_TASK BRIEF:_ Put every line of the material below into a two-column Markdown table headed "Row" and "Text", numbering the rows and skipping blank lines. Leave the pictures out of your table.

_EXTRACTED INFORMATION:_
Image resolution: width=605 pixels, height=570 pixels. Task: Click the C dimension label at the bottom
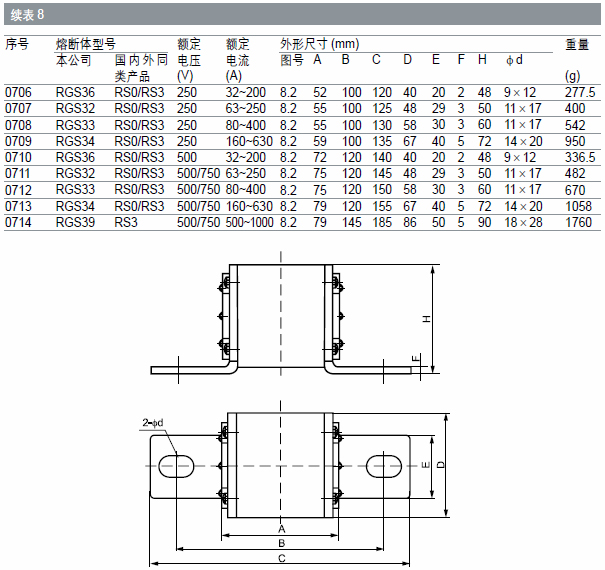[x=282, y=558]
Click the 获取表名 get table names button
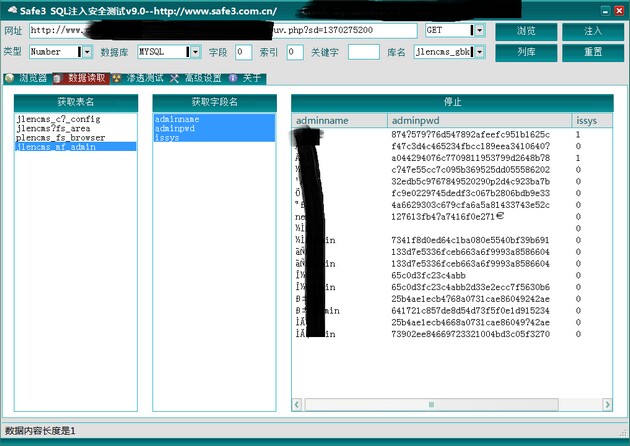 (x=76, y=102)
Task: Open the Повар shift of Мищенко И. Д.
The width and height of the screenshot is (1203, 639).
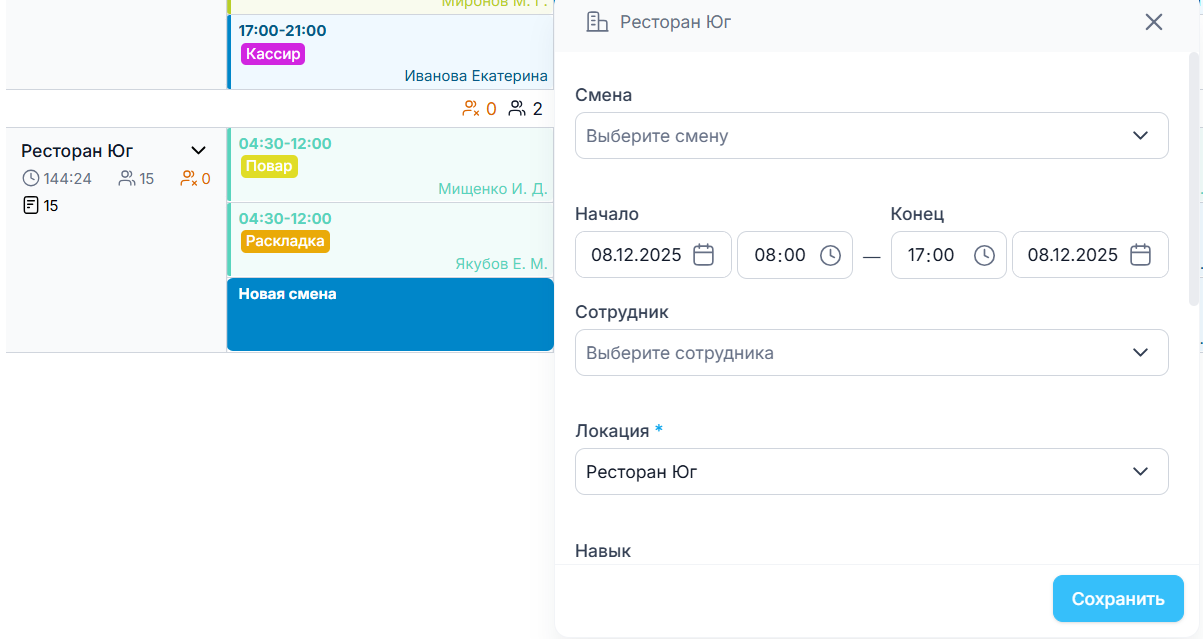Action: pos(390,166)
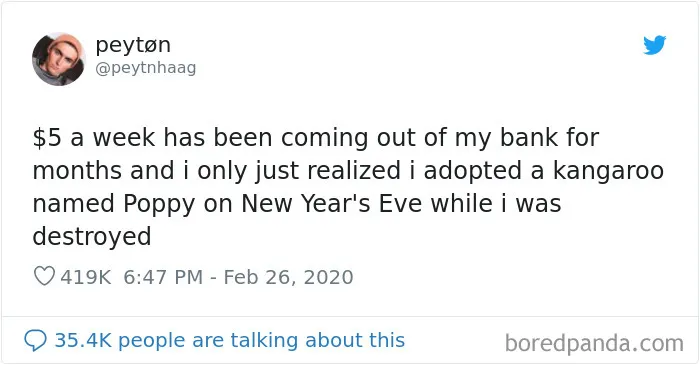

_TASK SOLUTION:_
| Row | Text |
|---|---|
| 1 | Image resolution: width=605 pixels, height=570 pixels. Task: Click the C dimension label at the bottom |
| 2 | [x=282, y=558] |
| 3 | Click the 获取表名 get table names button |
| 4 |  (x=76, y=102) |
| 5 | Task: Open the Повар shift of Мищенко И. Д. |
| 6 | The width and height of the screenshot is (1203, 639). |
| 7 | Action: pos(390,166) |